- [TASK OBJECTIVE] Using the data below, gather each line that includes the word "label".

- [INPUT RECORDS]
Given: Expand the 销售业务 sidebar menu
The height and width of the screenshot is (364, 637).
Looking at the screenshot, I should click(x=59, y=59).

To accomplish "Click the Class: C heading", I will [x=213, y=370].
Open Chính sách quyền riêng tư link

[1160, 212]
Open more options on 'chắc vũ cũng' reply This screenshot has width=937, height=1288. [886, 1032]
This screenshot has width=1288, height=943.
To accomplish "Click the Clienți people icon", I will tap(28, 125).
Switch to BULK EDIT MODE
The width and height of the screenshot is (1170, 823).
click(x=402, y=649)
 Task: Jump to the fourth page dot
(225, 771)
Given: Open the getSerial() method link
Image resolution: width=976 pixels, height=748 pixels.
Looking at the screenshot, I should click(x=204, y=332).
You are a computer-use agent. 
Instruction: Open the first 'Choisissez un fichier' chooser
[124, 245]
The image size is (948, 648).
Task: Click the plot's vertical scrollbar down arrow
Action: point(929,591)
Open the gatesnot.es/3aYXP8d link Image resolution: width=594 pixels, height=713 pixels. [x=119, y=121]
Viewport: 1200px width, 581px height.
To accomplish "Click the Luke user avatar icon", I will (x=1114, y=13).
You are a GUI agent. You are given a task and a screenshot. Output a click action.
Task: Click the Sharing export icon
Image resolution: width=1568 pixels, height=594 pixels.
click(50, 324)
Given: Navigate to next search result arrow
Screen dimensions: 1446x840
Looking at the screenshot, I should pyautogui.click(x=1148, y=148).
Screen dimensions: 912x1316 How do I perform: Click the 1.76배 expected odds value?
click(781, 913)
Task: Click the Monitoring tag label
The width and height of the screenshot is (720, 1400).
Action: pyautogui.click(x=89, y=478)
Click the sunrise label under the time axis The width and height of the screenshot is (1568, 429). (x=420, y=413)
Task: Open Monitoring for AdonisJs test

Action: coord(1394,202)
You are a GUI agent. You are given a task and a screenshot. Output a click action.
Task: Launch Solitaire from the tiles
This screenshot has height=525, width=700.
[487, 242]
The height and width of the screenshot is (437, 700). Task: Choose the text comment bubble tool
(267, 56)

- [OUTPUT]
Task: Click the Monitoring tag label
Click the sunrise label under the time axis The width and height of the screenshot is (1568, 429). (x=420, y=413)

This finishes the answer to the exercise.